Televangelist Pat Robertson on
Wednesday encouraged pastors to stand up against gay rights
activists, whom he described as “terrorists, radicals and
extremists.”
Robertson joined other Christian
conservatives outraged that Houston attorneys defending the city's
gay-inclusive anti-discrimination law would subpoena the sermons of
pastors in connection with a failed attempt to put the law on the
ballot in November.
(Related: Ted
Cruz: Pastors may soon be “hauled off to jail” for opposing
marriage equality.)
Although the city has since withdrawn
the request, Robertson accused Mayor Annise Parker of acting like a
“terrorist.”
“These people are terrorists, they're
radicals and they're extremists,” Robertson
told his 700
Club
viewers. “No Christian in his right mind would ever try to
enforce somebody against their belief or else suffer jail. They did
that during the Inquisition, it was horrible, it was a black mark on
our history, but it isn't being done now.

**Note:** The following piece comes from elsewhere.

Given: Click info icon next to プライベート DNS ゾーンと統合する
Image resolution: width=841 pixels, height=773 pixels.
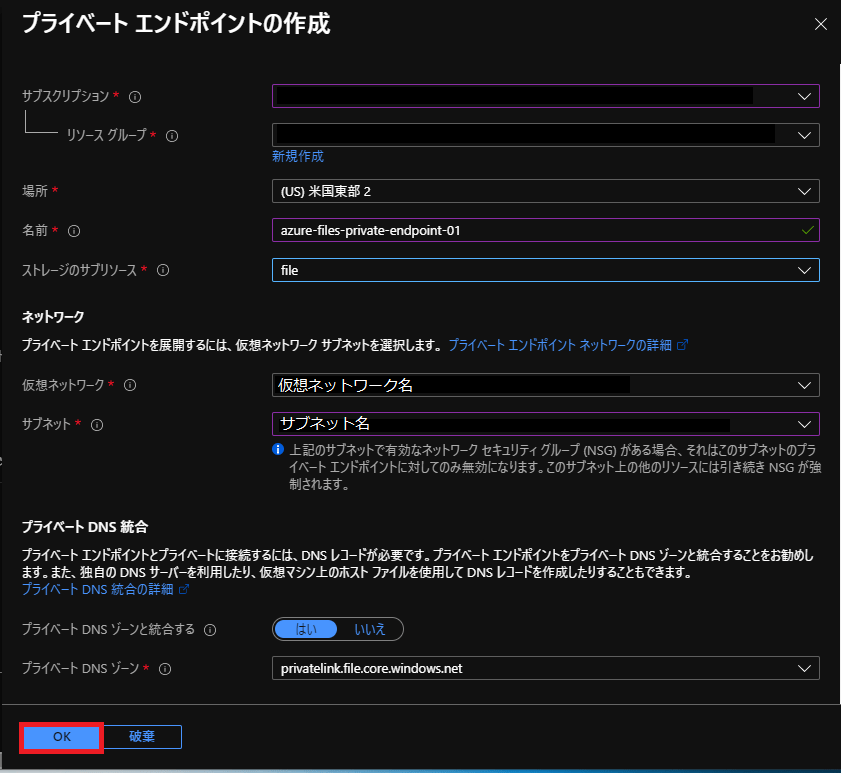Looking at the screenshot, I should click(209, 630).
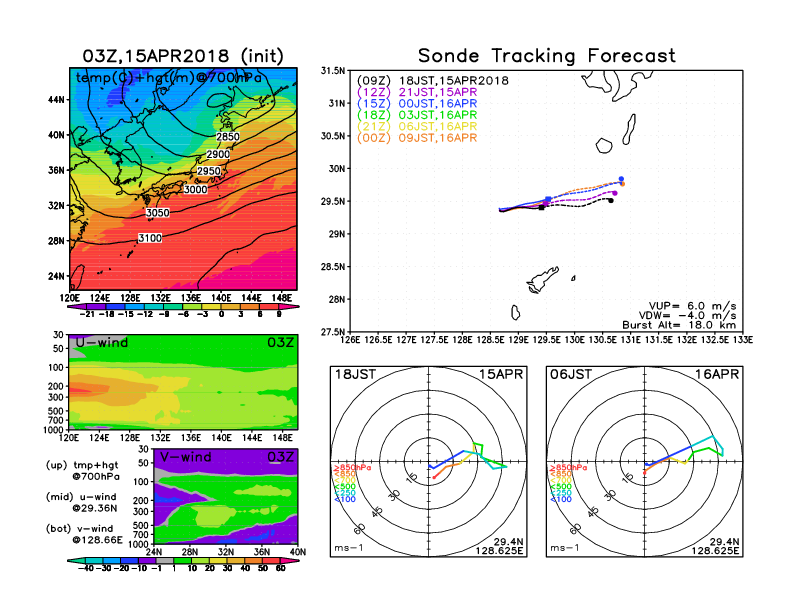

There's no Christian group
I know of anywhere in the world that would force somebody to do
something contrary to their deep-held religious beliefs or else face
criminal penalties, but that's what the homosexuals are trying to do
here in America and I think it's time pastors stand up and fight this
monstrous thing.”
“If the gays want to go out and do
their gay sex, that's one thing, but if they want you to force you to
accept it and solemnify it by marriage, then that's a different
matter and it's an infringement on people's religious belief. What's
being done in Houston is a gay – the woman they elected is a
homosexual, she's a lesbian, and she's trying to force pastors to
conform to her beliefs. It's wrong,” he added.